What is needed —
Repeat word for word the part of the material that opens with the line containing "Open the memory map 'm' button" and closes with the line containing "Image resolution: width=1037", including both of those lines.

Information supplied —
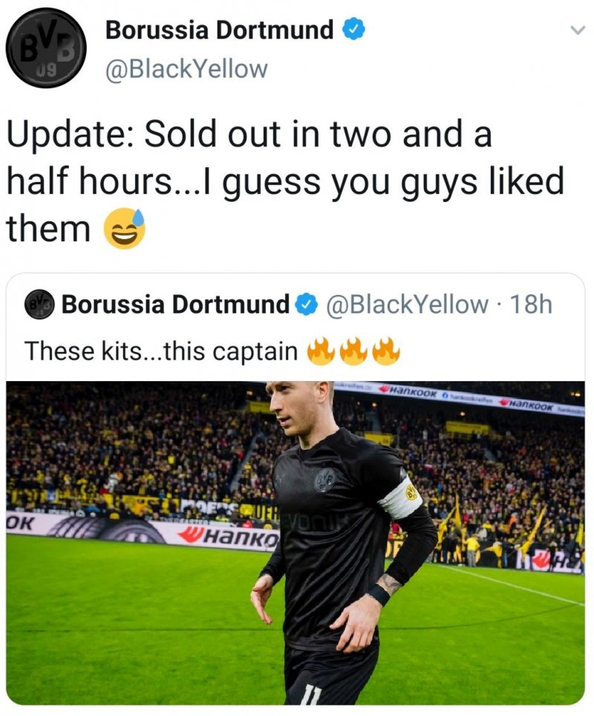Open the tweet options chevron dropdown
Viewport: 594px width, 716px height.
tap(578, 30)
...
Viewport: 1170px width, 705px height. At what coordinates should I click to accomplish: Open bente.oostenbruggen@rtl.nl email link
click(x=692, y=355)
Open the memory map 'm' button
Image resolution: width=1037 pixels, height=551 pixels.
...
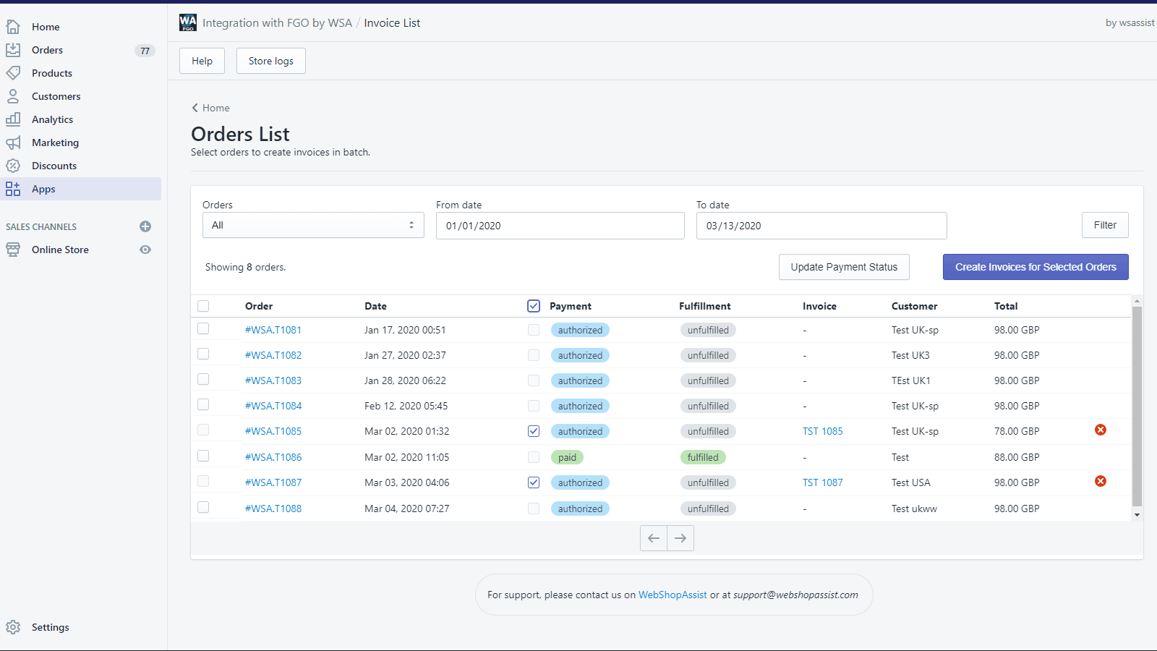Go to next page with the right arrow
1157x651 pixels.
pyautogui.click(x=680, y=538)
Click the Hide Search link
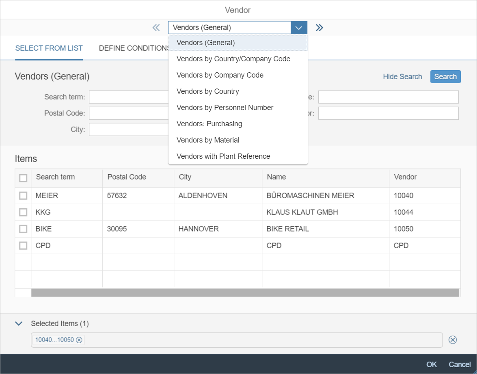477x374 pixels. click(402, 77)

Output for this task —
Open the memory map 'm' button
Image resolution: width=1037 pixels, height=551 pixels.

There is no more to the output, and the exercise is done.